Le premier acte a été vivement applaudi : mais les spectateurs, peu accoutumés à n'être occupés que d'un seul intérêt de cette nature, sans aucun intermédiaire, ont paru se refroidir. Le stoïcisme de Caton, qui veut jouir de la vue de son fils mort percé de coups, n'a produit sur eux qu’une sensation pénible, & le suicide froid & raisonné du héros d’Utique n'a fait verser aucune larme.
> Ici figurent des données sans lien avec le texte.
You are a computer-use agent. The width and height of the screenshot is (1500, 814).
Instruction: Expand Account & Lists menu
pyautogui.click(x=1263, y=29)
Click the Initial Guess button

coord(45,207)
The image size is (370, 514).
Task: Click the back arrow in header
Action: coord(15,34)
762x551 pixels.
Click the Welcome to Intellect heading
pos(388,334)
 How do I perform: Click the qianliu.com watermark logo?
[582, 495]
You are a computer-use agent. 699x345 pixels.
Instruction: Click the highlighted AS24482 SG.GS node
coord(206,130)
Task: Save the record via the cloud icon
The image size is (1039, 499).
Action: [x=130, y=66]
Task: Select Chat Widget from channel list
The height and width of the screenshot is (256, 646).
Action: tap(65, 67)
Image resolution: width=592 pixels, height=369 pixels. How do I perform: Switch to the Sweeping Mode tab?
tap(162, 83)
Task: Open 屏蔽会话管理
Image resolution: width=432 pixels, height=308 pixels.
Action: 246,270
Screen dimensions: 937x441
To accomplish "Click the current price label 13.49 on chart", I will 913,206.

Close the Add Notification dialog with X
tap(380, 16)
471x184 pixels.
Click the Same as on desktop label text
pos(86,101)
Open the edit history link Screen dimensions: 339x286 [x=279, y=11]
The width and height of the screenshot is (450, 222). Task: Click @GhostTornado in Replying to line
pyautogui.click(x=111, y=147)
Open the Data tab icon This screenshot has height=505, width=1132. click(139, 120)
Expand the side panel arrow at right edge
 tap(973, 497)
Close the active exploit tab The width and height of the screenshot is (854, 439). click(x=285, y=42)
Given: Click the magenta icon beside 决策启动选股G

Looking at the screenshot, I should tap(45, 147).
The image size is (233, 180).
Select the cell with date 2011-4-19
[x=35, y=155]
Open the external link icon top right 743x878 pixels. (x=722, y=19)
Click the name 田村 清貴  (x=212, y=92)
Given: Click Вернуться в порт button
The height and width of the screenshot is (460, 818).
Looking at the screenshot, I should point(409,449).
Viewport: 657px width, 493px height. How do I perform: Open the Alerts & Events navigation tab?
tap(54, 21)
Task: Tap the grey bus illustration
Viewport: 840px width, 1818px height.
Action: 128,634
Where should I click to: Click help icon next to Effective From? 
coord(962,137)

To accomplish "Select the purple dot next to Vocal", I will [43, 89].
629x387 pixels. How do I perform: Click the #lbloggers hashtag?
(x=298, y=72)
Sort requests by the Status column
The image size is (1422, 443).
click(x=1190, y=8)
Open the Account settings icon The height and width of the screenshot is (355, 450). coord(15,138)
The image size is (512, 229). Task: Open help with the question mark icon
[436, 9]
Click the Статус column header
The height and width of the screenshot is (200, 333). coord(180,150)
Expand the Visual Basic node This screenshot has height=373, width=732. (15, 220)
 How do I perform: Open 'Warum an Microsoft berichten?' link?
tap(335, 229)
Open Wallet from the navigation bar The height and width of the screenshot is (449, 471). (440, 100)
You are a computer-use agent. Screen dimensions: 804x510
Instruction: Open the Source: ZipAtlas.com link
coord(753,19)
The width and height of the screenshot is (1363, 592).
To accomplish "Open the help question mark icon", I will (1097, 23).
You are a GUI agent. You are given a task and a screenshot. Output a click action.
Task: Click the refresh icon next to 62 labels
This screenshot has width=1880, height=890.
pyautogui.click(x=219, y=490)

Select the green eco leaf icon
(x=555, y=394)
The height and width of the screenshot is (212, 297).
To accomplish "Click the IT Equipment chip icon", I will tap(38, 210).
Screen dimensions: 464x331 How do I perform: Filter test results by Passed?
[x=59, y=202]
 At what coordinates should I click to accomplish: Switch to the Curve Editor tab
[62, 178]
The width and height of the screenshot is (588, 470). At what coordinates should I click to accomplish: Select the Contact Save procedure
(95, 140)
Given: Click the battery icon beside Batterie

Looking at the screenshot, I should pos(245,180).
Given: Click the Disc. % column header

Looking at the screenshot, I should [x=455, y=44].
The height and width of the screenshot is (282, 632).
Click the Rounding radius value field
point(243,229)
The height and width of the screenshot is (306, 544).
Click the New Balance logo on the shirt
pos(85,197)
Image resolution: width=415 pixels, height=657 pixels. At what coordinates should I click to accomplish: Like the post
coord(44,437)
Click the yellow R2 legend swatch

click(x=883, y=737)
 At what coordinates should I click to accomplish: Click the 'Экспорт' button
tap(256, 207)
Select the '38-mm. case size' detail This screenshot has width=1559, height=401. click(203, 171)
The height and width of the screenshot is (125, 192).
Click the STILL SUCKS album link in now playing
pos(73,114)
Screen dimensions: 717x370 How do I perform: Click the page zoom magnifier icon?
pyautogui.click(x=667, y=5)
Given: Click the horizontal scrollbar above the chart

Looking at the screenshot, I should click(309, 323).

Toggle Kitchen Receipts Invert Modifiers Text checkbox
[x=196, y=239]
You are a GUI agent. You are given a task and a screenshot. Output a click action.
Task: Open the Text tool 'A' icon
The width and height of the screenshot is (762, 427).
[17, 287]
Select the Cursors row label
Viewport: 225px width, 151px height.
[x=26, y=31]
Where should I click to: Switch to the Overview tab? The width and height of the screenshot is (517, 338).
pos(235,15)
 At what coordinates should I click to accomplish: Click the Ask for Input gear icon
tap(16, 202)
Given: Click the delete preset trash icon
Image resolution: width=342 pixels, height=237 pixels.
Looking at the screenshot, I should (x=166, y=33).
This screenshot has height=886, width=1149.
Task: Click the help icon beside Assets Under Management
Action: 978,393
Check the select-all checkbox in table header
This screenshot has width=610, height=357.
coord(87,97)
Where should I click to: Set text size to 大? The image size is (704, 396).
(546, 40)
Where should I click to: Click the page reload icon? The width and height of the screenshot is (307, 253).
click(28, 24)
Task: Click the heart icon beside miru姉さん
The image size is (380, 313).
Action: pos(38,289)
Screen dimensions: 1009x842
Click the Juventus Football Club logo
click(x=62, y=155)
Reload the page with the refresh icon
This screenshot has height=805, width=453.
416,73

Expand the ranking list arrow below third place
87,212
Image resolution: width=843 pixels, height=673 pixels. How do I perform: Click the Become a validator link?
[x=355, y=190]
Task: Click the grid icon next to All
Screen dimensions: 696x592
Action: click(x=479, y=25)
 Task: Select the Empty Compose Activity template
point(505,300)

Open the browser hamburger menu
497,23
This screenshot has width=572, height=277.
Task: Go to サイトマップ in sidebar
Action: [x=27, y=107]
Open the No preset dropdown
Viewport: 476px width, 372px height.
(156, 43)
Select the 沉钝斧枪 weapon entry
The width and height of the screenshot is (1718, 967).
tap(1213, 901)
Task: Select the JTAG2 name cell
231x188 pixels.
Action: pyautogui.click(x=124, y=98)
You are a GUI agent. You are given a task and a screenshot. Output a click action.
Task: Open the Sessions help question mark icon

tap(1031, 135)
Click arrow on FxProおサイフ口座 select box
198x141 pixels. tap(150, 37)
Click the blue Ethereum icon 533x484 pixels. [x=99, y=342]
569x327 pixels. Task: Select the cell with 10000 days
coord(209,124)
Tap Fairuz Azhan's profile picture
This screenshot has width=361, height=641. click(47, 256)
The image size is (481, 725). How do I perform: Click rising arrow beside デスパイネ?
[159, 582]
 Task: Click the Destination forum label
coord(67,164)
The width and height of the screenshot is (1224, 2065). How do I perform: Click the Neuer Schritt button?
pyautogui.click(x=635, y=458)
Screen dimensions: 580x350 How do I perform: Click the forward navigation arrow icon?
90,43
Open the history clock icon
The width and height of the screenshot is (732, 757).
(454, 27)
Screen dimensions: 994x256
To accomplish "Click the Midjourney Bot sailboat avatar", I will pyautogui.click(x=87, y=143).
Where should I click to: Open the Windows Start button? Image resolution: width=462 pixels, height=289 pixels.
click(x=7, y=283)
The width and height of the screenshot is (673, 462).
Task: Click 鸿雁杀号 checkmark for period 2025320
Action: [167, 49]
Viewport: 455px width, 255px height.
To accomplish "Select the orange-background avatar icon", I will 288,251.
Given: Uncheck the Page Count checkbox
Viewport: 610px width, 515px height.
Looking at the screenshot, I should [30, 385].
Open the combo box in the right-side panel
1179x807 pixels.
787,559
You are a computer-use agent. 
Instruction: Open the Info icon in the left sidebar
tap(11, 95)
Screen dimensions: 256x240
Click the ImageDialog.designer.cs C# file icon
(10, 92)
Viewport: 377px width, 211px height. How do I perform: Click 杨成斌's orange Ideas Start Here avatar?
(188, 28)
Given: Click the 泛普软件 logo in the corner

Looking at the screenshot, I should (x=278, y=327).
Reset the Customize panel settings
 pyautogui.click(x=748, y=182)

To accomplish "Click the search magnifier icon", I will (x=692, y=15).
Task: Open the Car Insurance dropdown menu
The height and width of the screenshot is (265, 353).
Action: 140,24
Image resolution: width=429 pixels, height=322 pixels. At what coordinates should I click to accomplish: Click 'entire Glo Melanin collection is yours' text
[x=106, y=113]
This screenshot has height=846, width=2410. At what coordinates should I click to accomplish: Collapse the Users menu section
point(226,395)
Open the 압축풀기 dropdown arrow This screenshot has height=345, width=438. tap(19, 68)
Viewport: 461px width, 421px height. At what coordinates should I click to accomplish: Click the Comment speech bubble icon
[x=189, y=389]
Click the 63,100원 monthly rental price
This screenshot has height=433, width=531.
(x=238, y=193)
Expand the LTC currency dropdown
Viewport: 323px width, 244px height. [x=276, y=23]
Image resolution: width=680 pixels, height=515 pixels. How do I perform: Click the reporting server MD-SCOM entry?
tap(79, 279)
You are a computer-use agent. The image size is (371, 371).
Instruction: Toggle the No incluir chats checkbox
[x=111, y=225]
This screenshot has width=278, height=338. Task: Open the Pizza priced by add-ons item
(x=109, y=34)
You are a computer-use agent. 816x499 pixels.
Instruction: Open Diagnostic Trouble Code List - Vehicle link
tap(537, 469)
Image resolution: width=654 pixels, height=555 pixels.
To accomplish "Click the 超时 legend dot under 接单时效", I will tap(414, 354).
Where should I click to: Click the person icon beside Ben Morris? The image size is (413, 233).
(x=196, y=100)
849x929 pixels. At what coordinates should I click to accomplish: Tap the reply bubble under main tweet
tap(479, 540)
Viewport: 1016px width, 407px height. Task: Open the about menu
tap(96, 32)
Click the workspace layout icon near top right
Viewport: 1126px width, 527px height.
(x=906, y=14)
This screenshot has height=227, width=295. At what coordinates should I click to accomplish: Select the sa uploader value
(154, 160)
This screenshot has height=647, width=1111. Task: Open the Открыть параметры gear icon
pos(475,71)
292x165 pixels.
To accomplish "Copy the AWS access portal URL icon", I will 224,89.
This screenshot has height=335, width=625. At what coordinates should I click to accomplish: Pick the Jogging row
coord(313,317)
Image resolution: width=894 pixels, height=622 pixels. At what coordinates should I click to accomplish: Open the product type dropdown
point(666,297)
Un sujet pareil devoit offrir des ressemblances avec d'autres pièces ; aussi en trouve-t on quelques-unes. L'entrevue de Domitius avec Caton & le sénat d’Utique ressemblent à la 1ere. scène d’Arons de Brutus1. La sédition des troupes de Caton rappèle celle de Spartacus : en un mot, cette pièce offre peu de mouvemens de scène, neufs & imprévus ; on est fâché aussi de voir Caton croire à la trahison de son fils, & néanmoins cet íncident amène une très-belle scène au troisième acte. Quoi qu'il en soit des défauts qu'une critique sévère pourroit chercher à cet ouvrage, l'homme de goût y trouvera un très-grand mérite de style, de la force dans le dialogue, de la justesse dans les pensées, & de l’effet dans la marche générale de l’action. On en a demandé l'auteur à grands cris.

(Annonces & avis divers.)

1. Allusion au Brutus de Voltaire. Arons est l’ambassadeur de Porsenna, l’adversaire de Brutus, et il paraît au sénat à l’acte I.

D'après la base César, la pièce, de A.-Philippe Tardieu Saint-Marcel, a été jouée 5 fois au Théâtre français de la rue de Richelieu, du 16 avril 1796 au 23 avril 1796.